Performance analysis of certain subclasses of Petri net models of asynchronous circuits has been investigated by Aiguo Xie and Peter Beerel in.

== Asynchronous Circuit Synthesis ==
Various problems in the synthesis of asynchronous circuits from STG specification have been investigated. One of the ways for their classification is based on the analysis approaches used to represent the state space of the STG specification, such as explicit state spaces, unfolding of the underlying Petri net, structural analysis of Petri nets and direct mapping (syntax-direct translation) of STGs. These approaches are usually linked with the complexity of the algorithms of synthesis and, hence, run-time of the tools. On the other hand, some of these techniques impose certain constraints on the class of the Petri nets. For example, explicit state space based methods typically work for an arbitrary Petri net type, whereas some structural methods require that the underlying Petri net is a marked graph or a free-choice net.

=== Complete State Coding problem ===
One of the key well-known problems in the synthesis of circuit implementations is that of complete state coding (CSC). To tackle this problem various methods have been developed. A particularly original way to analyse for CSC satisfaction is based on the notion of coupledness relation or, equivalently, lock relation, developed independently by Alex Yakovlev and Peter Vanbekbergen. Another method exploited theory of regions which connects elements of Petri nets with regions of states in state graphs.

Synthesis methods for CSC detection and resolution based on partial orders and Petri net unfoldings have been developed by Alex Semenov and Victor Khomenko. These methods have helped to formalise and implement a method for effective visualization of CSC problems based on CSC cores, implemented in Workcraft.

Structural encoding methods for STG-based synthesis have been developed by Josep Carmona.

=== Synthesis in restricted logic bases ===
An important problem in synthesis of speed-independent (or equivalently quasi-Delay-Insensitive - QDI) circuits is synthesis within a restricted logical basis, for example, using ONLY restricted basis logic gates such as AND and OR - see, for example, the work of Alex Yakovlev, where the condition of E(excitation)-persistency was introduced to ensure hazard-freedom in the implementation consisting of two-level Sum-of-Products (SOP) logic for excitation functions and SR-latches for the main output signals of a given STG specification. Later, the work Alex Kondratyev et al generalised this condition in the notion of monotonic cover, which found its realisation in software tools. More challenging is the problem of synthesis in negative gate bases, NAND and NOR. Several methods have been developed for that, mostly led by Nikolay Starodoubtsev.

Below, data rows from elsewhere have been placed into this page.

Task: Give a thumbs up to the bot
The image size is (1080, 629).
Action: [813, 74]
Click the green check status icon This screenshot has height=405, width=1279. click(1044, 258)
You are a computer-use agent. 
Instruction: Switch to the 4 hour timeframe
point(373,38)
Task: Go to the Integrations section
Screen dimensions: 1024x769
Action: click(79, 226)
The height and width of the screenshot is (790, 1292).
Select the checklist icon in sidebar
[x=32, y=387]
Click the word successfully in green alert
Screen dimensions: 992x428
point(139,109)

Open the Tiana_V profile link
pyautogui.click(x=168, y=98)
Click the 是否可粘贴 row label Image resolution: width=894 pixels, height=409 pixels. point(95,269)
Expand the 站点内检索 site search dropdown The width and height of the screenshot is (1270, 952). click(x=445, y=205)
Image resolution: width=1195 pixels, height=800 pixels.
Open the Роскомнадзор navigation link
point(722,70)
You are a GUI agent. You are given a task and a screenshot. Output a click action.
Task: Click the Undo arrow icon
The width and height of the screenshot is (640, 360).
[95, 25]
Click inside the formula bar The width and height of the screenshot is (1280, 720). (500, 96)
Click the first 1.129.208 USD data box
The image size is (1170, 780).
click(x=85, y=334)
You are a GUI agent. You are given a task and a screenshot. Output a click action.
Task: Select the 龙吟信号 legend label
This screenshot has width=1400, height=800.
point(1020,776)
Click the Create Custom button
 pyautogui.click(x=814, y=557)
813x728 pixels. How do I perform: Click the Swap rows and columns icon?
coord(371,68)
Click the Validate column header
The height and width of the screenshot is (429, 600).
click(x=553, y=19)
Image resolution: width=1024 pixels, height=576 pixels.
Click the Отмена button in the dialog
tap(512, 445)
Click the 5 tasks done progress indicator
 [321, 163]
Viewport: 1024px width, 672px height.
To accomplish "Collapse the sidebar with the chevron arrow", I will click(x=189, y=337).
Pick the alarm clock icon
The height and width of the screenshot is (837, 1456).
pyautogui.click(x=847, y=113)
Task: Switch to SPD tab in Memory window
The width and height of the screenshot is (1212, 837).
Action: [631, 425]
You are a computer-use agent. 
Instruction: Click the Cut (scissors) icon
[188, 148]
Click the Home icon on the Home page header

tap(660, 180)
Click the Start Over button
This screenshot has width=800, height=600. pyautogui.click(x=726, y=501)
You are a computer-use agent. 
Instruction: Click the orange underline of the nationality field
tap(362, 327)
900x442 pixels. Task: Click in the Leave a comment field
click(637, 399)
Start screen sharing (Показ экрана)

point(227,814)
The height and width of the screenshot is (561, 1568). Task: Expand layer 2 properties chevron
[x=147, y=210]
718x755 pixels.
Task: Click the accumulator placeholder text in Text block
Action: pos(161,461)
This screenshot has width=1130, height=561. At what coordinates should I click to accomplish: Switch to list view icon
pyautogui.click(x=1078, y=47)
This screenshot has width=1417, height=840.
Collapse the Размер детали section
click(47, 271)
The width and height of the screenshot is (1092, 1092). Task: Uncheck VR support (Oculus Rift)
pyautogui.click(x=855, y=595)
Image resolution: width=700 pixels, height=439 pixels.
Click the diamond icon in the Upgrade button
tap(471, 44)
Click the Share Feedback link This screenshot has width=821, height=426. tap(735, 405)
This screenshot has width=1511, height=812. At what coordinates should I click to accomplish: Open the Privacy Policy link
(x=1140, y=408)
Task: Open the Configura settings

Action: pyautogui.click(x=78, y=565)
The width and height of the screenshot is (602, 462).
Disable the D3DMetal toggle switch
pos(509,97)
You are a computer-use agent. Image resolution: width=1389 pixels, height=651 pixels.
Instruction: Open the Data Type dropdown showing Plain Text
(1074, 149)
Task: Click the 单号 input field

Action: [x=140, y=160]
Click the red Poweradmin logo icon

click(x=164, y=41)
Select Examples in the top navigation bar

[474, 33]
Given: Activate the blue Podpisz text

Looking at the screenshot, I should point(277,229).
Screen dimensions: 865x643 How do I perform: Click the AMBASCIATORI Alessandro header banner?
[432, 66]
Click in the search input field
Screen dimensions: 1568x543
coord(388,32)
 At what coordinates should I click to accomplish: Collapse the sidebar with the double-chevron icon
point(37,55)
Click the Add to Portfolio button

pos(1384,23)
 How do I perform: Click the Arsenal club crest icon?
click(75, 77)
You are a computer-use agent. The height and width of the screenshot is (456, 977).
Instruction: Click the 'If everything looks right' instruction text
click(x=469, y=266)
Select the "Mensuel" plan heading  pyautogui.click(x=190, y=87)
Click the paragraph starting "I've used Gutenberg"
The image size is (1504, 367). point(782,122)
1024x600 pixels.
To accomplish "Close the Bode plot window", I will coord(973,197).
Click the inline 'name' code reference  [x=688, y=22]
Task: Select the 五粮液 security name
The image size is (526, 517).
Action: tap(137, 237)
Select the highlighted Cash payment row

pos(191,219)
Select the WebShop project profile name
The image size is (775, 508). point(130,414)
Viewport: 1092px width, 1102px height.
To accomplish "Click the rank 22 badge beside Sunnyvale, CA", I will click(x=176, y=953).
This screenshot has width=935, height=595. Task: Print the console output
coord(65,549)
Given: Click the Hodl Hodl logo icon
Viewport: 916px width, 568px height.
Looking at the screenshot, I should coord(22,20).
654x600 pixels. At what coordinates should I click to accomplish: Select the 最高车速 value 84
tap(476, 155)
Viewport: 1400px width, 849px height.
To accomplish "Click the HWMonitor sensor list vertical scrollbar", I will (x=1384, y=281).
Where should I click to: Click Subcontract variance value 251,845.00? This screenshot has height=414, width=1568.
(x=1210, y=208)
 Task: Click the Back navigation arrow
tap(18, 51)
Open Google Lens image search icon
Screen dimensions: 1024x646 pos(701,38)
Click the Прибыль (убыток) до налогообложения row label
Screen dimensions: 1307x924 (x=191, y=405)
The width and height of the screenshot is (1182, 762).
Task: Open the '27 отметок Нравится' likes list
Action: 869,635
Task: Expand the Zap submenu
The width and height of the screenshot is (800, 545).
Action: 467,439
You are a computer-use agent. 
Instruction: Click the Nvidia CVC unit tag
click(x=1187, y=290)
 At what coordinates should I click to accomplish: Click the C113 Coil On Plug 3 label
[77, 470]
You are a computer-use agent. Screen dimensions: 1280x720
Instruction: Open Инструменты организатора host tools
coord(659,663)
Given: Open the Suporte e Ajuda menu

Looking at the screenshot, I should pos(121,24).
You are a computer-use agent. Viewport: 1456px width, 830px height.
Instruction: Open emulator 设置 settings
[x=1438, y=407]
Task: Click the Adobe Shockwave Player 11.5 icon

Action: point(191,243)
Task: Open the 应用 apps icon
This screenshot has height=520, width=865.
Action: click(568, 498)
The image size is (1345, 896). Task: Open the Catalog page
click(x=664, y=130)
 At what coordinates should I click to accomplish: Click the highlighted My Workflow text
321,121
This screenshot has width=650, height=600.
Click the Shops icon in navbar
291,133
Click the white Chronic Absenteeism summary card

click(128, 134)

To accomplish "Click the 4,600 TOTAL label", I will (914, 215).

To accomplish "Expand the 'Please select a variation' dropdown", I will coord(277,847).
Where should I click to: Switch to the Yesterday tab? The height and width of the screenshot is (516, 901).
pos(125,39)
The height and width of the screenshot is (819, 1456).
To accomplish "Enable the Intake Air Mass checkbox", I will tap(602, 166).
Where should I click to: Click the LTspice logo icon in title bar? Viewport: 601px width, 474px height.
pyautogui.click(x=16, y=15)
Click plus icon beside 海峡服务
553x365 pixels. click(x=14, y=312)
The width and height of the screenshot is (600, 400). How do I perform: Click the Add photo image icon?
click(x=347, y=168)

=== Decomposition of STGs for synthesis ===
The problem of scalability of synthesis for large size STGs, and needs to alleviate state space explosion have been tackled in methods based on contraction of STGs with respect to structural properties of the underlying Petri net - such as ways of partitioning a free-choice Petri net into state machines or marked graphs - as well as fan-in signal subsets (trigger events for a signal).

Another approach to deal with scalability is via a direct mapping of STGs to asynchronous circuits that has been investigated by Danil Sokolov.

=== Synthesis from STGs with arbitration ===
A particularly challenging problem is to automatically synthesise asynchronous circuits for arbiters, as their STG specification would contain behavioural conflicts in their underlying Petri nets. Behavioural conflicts imply existence of transitions that are non-persistent. For usual, logic based implementation of such STGs, the circuit would be prone to hazards. Special techniques such as semi-automated insertion of mutex signal transitions, preserving the original specification, have been developed and implemented in Workcraft.